### [Problem details]
From the line with "Parallax One (134, 921)" through the line with "[Previous slide] (362, 618)", inclusive, return each line of the data below exactly and leave the rest out.

### [Task input]
______
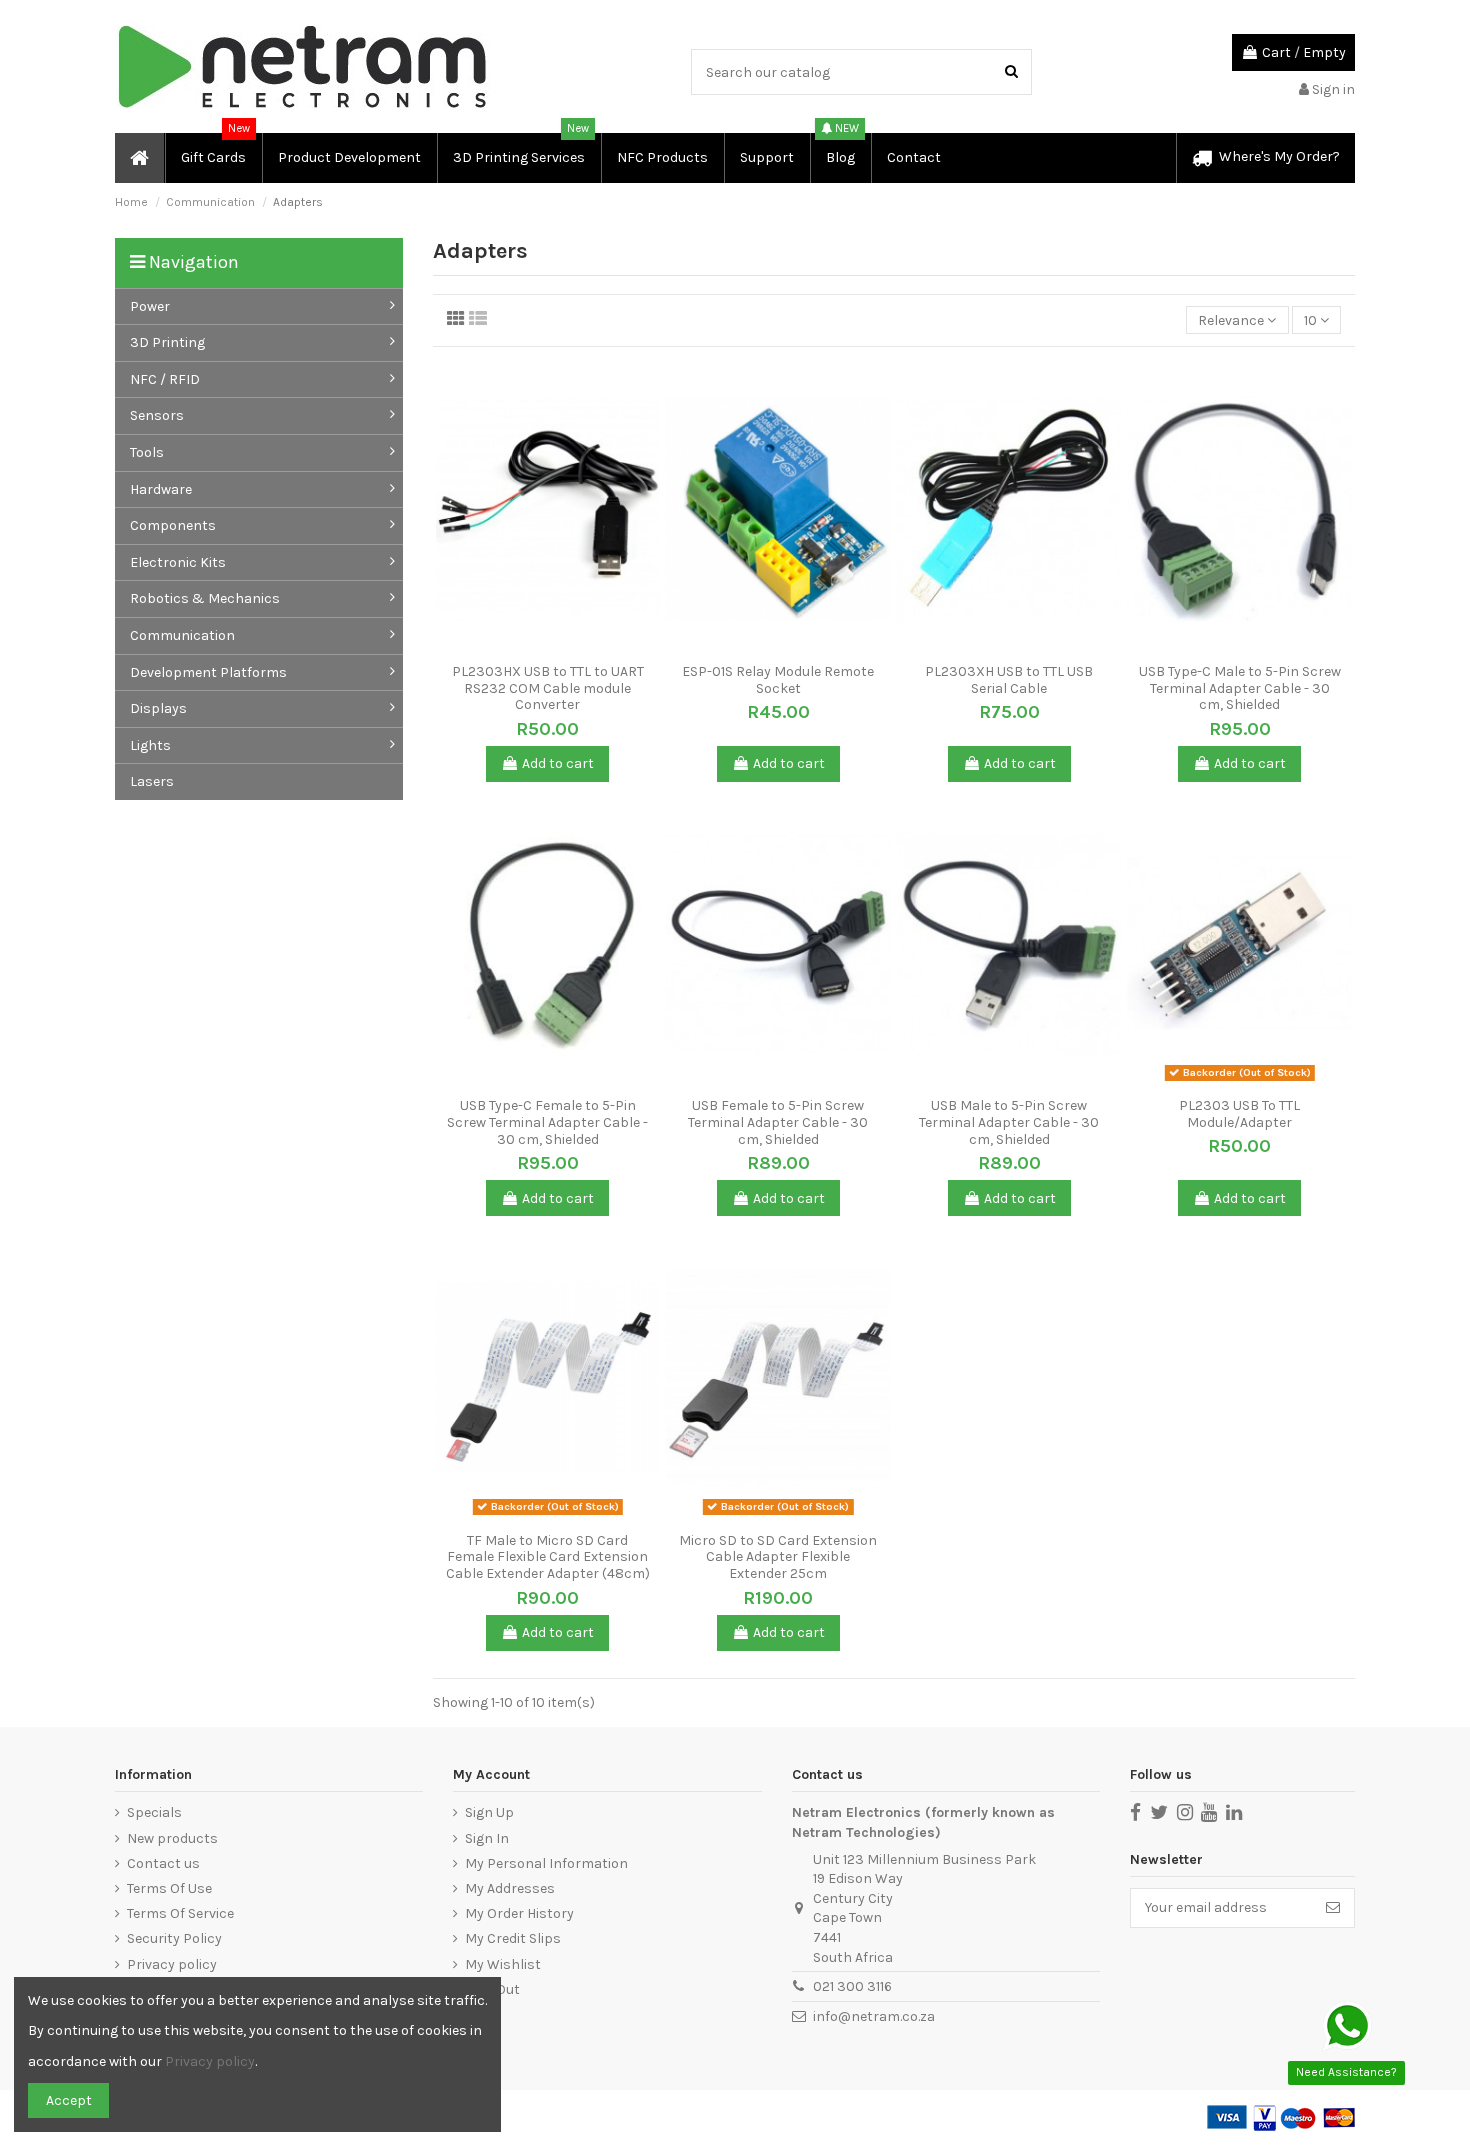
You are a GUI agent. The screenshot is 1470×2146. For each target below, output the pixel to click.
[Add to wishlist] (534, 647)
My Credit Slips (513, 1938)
______
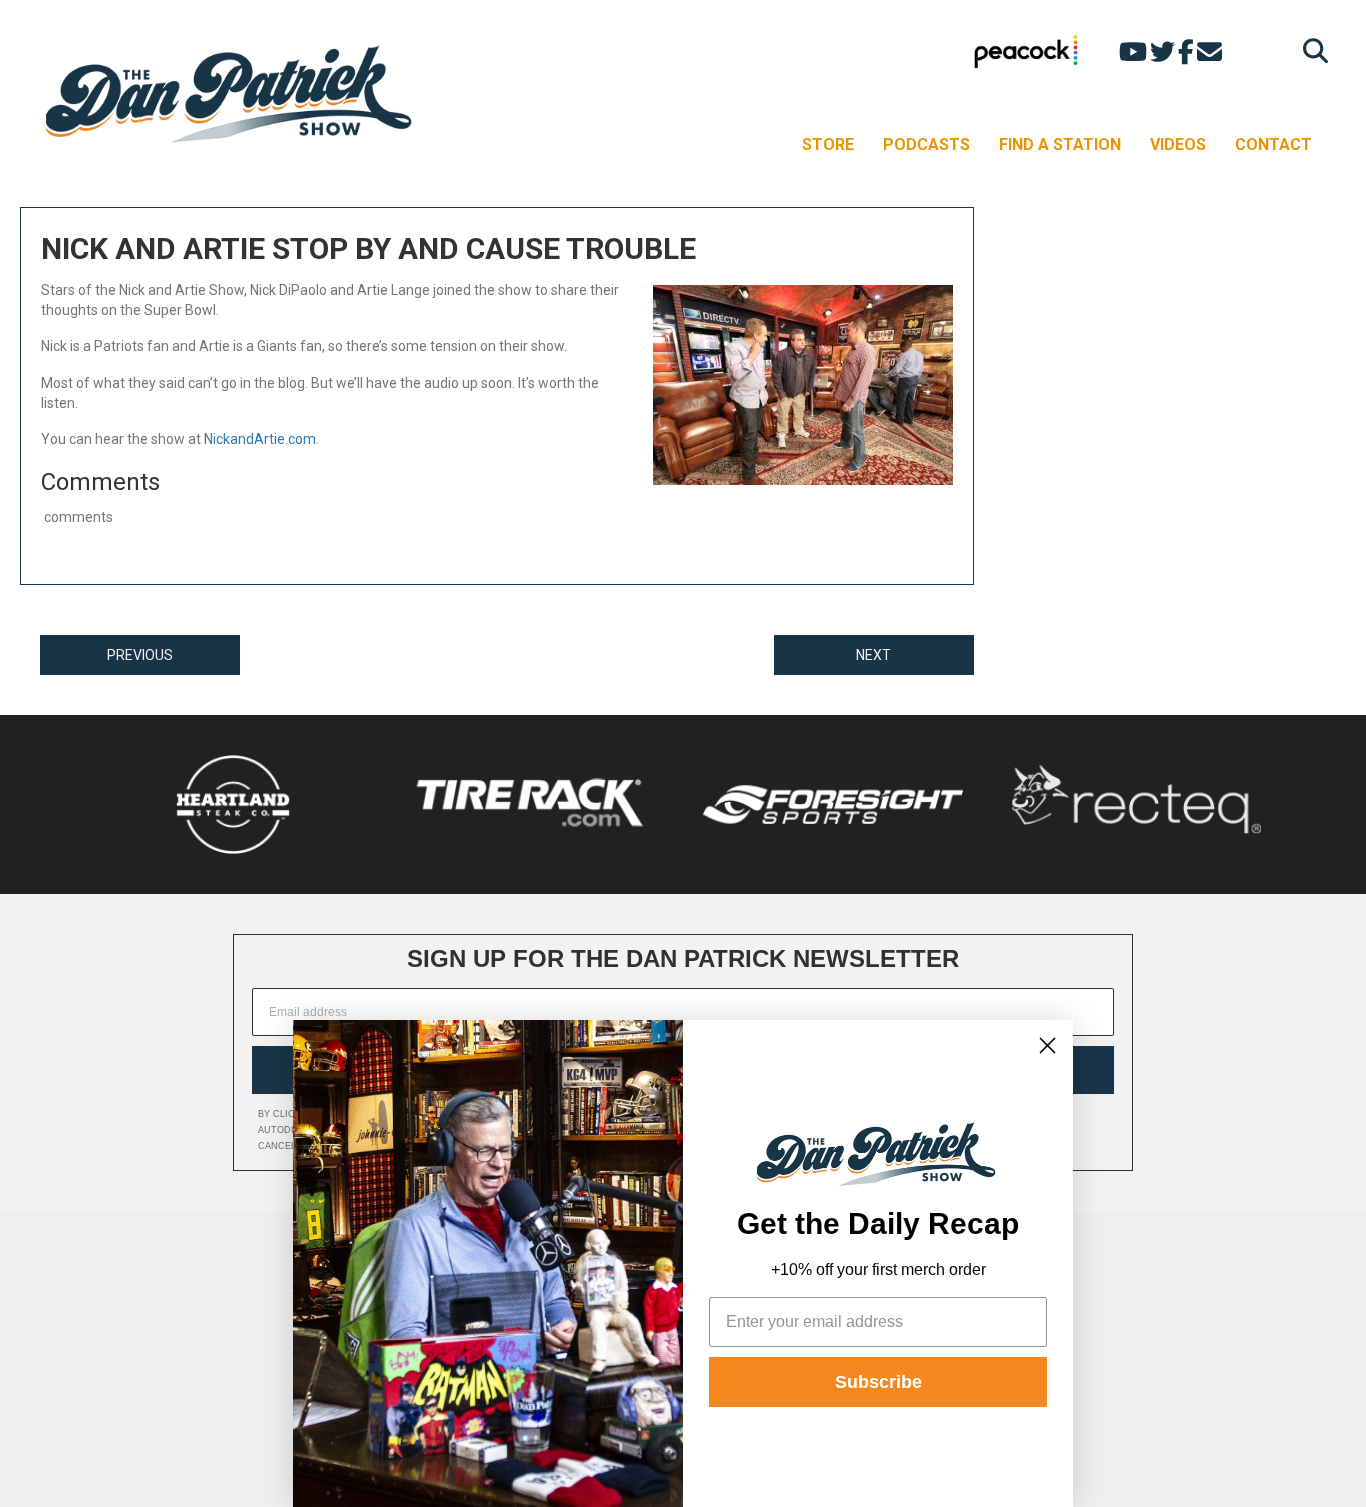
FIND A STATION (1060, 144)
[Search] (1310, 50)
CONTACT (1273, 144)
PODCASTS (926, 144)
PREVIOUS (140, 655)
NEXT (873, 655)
______
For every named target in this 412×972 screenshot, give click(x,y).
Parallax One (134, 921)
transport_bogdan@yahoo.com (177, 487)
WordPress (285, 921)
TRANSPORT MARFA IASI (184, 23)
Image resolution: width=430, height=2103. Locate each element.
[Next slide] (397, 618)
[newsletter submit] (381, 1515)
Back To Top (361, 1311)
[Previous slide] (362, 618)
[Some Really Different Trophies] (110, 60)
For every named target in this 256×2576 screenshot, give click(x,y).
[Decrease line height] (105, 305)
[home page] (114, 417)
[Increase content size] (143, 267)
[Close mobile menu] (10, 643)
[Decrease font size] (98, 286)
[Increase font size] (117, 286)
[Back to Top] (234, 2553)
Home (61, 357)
______
### [Answer area]
Parallax One (134, 921)
transport_bogdan@yahoo.com (177, 487)
WordPress (285, 921)
TRANSPORT MARFA IASI (184, 23)
Image resolution: width=430, height=2103. Locate each element.
[Next slide] (397, 618)
[newsletter submit] (381, 1515)
Back To Top (361, 1311)
[Previous slide] (362, 618)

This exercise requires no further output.